Praca i finanse
Brytyjczycy nie chcą nowych domów, wolą stare. „To klitki o niskiej jakości”
Brytyjski rząd zapowiedział budowę setek tysięcy nowych domów. Okazuje się jednak, że na nowo powstałe lokale może nie być chętnych – jak wskazują najnowsze badania, mieszkańcy Wysp wolą starsze posesje, a domy z rynku pierwotnego uważają za „liche i ciasne”.
Z badań przeprowadzonych przez HomeOwners Alliance wynika, że tylko co piąty Brytyjczyk zdecydowałby się na zakup nowego mieszkania. Zdecydowana większość ankietowanych stwierdziła, że woli lokale z rynku wtórnego, bowiem oferowane przez deweloperów budynki nie spełniają ich podstawowych wymagań.

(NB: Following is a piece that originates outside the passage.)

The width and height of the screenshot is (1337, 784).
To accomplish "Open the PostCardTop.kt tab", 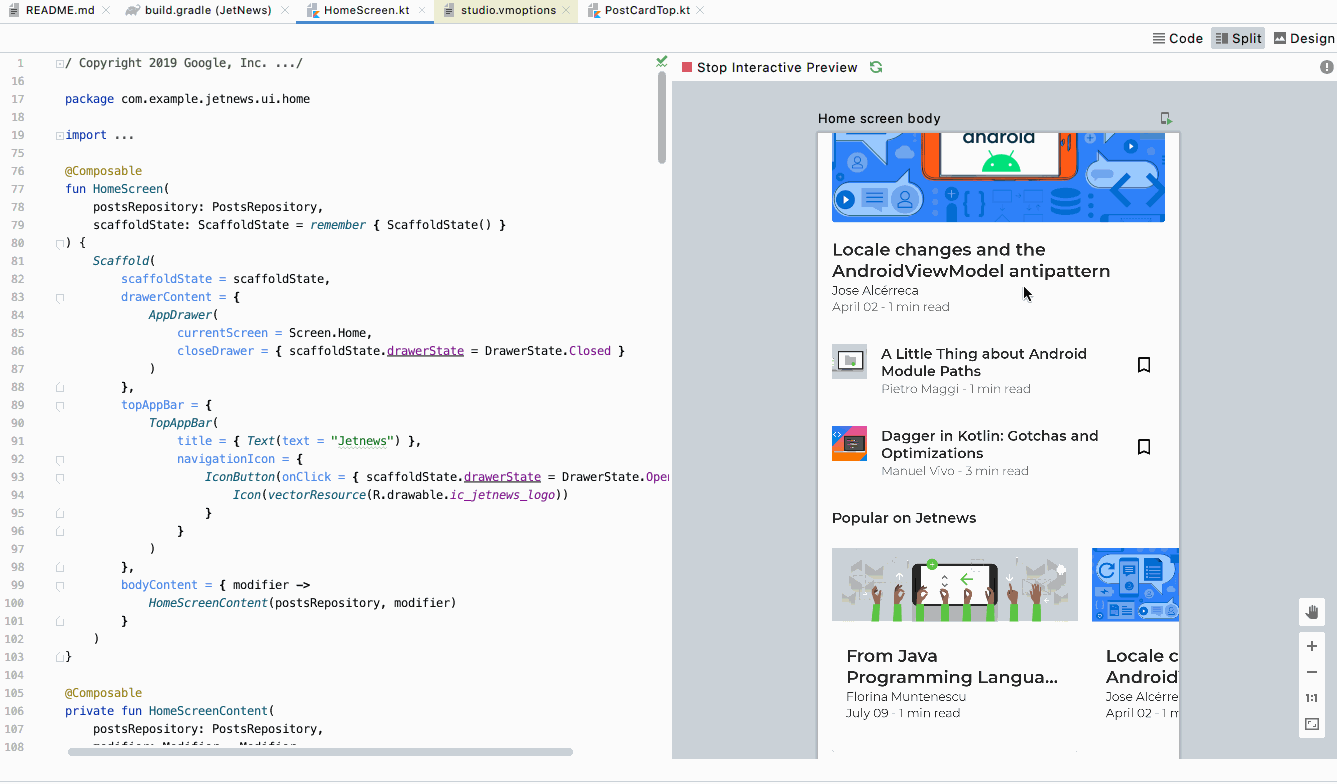I will pyautogui.click(x=646, y=10).
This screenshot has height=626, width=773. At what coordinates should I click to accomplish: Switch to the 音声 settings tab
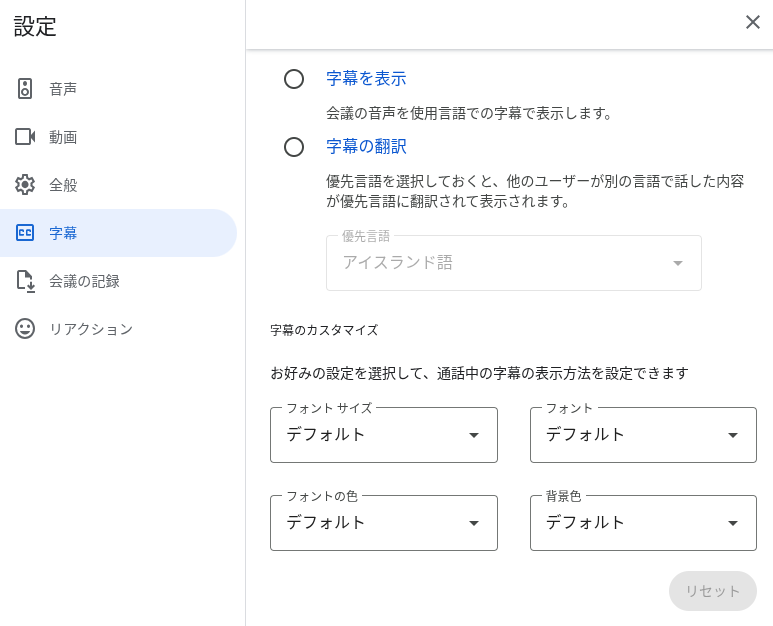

Do największych wad nowego budownictwa zaliczane są: małe pomieszczenia, brak ogrodów lub ich niewielka powierzchnia, niskie sufity, cienkie ściany, niska jakość wykorzystanych materiałów. „To pozbawione uroku klitki, przypominające królicze klatki” – napisał jeden z ankietowanych.
Jak zaznaczono, preferowane przez większość badanych domy to lokale „dziesięcioletnie lub starsze”.
„Potrzebujemy nowych budynków, ale muszą one wyglądać tak, by ludzie chcieli w nich mieszkać, nie szybkich, łatwych i tanich w budowie” – komentuje wyniki badań Paula Higgins z HomeOwners Alliance. „By wyjść z kryzysu mieszkaniowego musimy dysponować nieruchomościami, które będą miały charakter i przestrzeń. Takimi, które nie są budowane na chwilę, dla szybkiego zysku, takimi, które przetrwają następne generacje” – dodaje.